Forrest Evers made his debut in 1989, a year after JWT changed hands, lost the Ford account and decided it could survive without Bob Judd. The money that went with the sack enabled him to research and write Formula One. But the book's origins can be traced right back to the day when Judd - the son of a Ford dealer's daughter and a journalist who edited his own newspaper until he was 87 - was attracted to motor racing.
'I was 16 and had my first car, a hot-rod 149 flat-head Ford V8 Coupe. And I was out exploring and I heard this roaring, the siren song of racing cars that still draws me, coming from an abandoned airfield. They were racing the big Ferraris and the tiny Alfa Zagato coupes with the twin bubbles on the roof, Giulietta Spiders, gullwing Mercedes and RS Porsche Spyders like James Dean's car.
'And there was an awesome hot-rod called a Cheetah that was either spinning its wheels, wildly accelerating or wildly spinning into the hay bales. A great sunny summer day and I was hooked. But what really addicted me was my second race, at Thompson Raceway, an old midget oval with a long, banked turn they had stuck on to a road course. When I drove in, there in the air, coming up off the banking, arcing up and rolling upside down, its Cadillac V8 engine on full song, was an Allard 32. Which was the sort of thing Allards did.'
The aspiring author realised that motor racing, no matter how exciting and true to life the plot and prose might be, was not a subject to sell thrillers in meaningful numbers.
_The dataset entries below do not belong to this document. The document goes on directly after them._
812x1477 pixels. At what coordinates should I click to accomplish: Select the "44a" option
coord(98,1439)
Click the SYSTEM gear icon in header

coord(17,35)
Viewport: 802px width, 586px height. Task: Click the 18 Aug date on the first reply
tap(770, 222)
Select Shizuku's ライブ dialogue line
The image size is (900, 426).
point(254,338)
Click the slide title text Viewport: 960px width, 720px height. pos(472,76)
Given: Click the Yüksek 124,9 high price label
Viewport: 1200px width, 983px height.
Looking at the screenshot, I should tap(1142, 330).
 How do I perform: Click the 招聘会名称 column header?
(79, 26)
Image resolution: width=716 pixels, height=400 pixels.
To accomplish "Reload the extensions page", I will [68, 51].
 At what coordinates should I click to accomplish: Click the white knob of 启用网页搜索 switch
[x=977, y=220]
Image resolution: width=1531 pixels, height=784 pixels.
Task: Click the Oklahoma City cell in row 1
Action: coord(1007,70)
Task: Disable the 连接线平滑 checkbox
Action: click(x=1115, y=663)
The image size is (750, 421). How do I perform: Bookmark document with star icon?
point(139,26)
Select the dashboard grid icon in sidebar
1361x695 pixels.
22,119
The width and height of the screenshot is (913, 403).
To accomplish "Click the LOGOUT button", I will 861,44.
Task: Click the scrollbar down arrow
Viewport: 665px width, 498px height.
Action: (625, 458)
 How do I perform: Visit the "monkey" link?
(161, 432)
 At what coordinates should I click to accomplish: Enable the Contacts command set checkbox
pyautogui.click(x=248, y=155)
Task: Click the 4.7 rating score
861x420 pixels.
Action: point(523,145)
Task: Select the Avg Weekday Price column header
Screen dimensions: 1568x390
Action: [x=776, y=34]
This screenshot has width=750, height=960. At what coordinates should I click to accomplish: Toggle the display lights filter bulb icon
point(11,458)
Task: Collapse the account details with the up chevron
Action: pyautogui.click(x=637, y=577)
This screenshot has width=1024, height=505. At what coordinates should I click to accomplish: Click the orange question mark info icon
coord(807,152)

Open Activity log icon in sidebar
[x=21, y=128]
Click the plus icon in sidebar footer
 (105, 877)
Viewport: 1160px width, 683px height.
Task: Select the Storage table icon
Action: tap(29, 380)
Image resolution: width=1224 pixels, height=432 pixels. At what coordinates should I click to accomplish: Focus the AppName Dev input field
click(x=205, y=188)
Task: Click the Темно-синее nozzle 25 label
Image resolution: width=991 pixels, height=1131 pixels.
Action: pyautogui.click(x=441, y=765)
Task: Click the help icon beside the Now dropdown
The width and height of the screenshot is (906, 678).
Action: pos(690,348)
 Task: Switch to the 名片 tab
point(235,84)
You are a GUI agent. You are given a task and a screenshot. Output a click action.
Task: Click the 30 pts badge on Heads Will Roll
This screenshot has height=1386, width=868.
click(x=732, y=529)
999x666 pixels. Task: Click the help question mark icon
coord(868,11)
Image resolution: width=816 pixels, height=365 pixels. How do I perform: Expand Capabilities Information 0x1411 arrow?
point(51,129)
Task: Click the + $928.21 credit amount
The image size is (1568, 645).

So the books cast Evers in the role of the Anglo-American good guy whose off-
track adventures involve thwarting all manner of villains.
Judd was flattered when Formula One attracted a call from a Scotland Yard officer who was investigating a cocaine-smuggling case remarkably similar to the book's plot. The approach was a tribute to his gift for blending facts with credible fiction. He loves ferreting out the sort of information that enables him to explain exactly how dynamite explodes, as it does in the opening pages of Phoenix.
There are references to Everard, a medieval Bishop of Norwich who is Forrest Evers's most distinguished ancestor. He existed. Judd found him while browsing through an old book packed with potted biographies. Ken Tyrrell, the doyen of grand prix team managers, is one of many real people who share the pages of Silverstone with such characters as Virgin, the sex symbol.
Evers spends quite a lot of time bonking, but his dry sense of humour and the dedicated driver's attitude towards food and drink distance him from James Bond. Judd's character requests Evian water - 'A very good week' - while his companion orders a bottle of '61 Chateau Petrus.
The racing stuff is very good indeed. Judd doesn't mingle with the real superstars - and would probably find them boring if he did - but his allies include the drivers Damon Hill, Martin Brundle and Mark Blundell. Hill provided most of the new book's in-depth knowledge of Silverstone.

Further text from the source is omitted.